I know, I know, this is supposed to be a sports column. You turn to these pages twice a year to get your fix of insightful commentary on the world of games and gamesmen. You look to me to share your joy and feel your pain when your favorite team trades a passel of promising youngsters for a guy that has had 432 concussions in the last six months.

The you look at the title and you say to yourself, "What the hell is this, Entertainment Tonight?" Well no it isn't. In fact this column has everything in the world to do with sports. If you will just be patient and give a sentence or two I will explain in due course.

Judging by the title of this piece you might think that I was not a fan of DTV. You would of course be wrong. I love DTV and I am happy to say that I just got it installed in the new house and my life has meaning again. The point of this piece is to look at how DTV gives us sports and try to determine what the hell they are thinking.

Don't misunderstand, I get far more sports programming with my dish than I ever did with cable. I have seen more of my beloved Colts' games in the last two years than I had in my entire life. My problem is with the thinking that went into the design of the DTV sports packages. I hope to puzzle out what they were thinking when they came up with these offerings and perhaps offer a helpful suggestion or two for improvement. Or possibly I'll just rant and rave humorously for a thousand words or so. Let's see what happens together shall we?

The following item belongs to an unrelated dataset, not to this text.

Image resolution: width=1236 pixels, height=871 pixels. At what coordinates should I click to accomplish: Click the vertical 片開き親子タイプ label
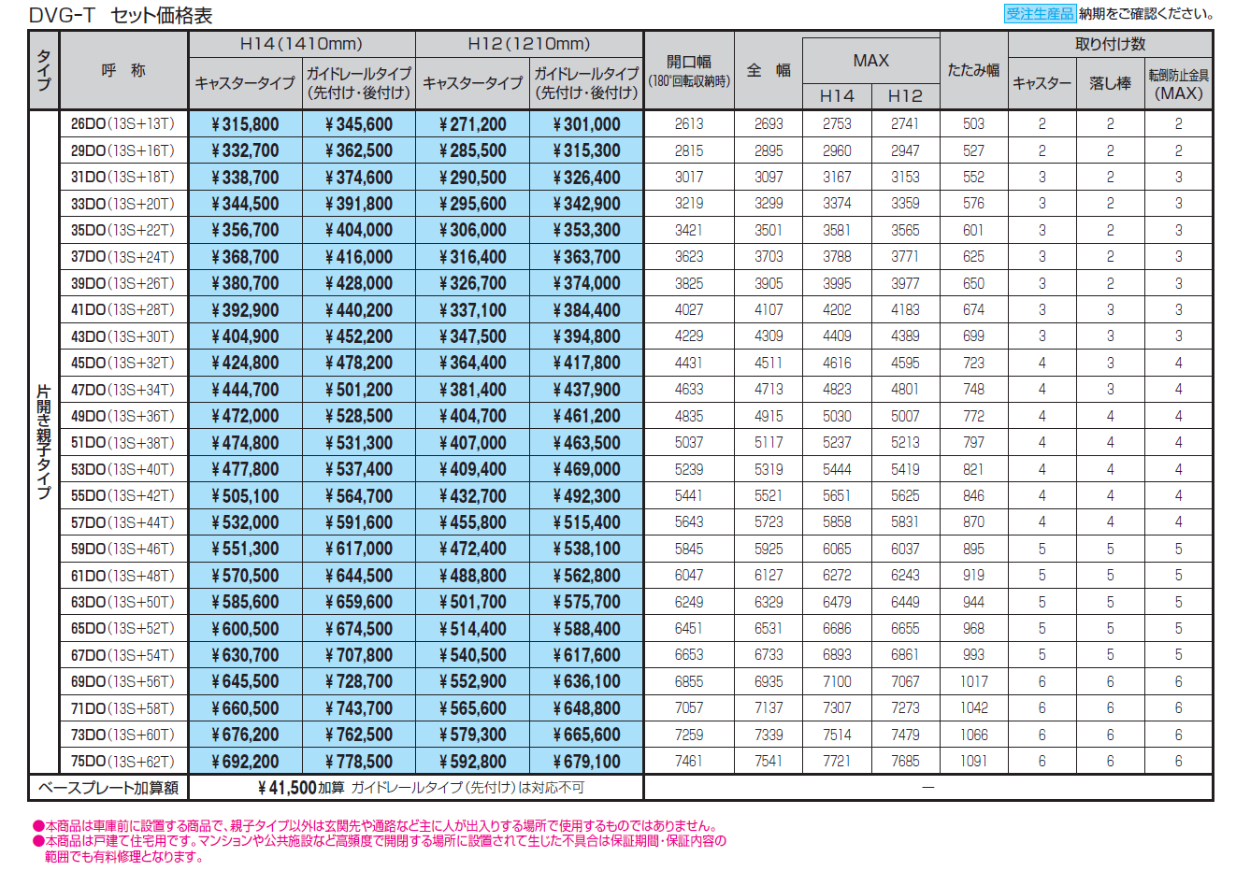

I am a football fan. I love the game, I will watch it at any level. Pro, College, High School, hell I'll stop and check out a peewee game if I happen to be passing by. When I first discovered Sunday Ticket I was a very happy man. It wasn't so much that I got to see my beloved Colts each and every week. It was more that I got to see competitive games. Living in the Bay Area, you get used to seeing the Niners squash some hapless NFC Worst opponent or more recently, the Raiders doing the same. Granted the last couple years the Niners have sucked, but there is only so much vengeance rooting a guy needs. Besides, it really blows to have to watch the ticker and see quality games going on elsewhere while you are stuck with a 50 to 15 Niners/Falcons game.

With DTV, that is all over, you get to watch the best games that are being played no matter where they are. If you see a better game on the ticker, switch on over and watch it for a while. It is, in short, football nirvana. So I was pretty pumped to check some of the other sports packages as well. If football is that good, surely baseball and hockey must be worth the price of admission. Right?

Wrong, turns out I am not so much a hockey fan as I am a Rangers fan. I find baseball on television pretty damn boring if it doesn't involve the Red Sox, Mariners or Phillies. Yet I am expected to pony up something on the order of 130 clams a season to watch the Blue jackets vs. the Hurricanes or the Devil Rays vs. the Tigers? That doesn't work son and it just never will. Heck, there were times that my beloved Red Sox weren't even included in the package. Why the heck and I spending money to see 13 games involving teams I don't care about? I can do that for free.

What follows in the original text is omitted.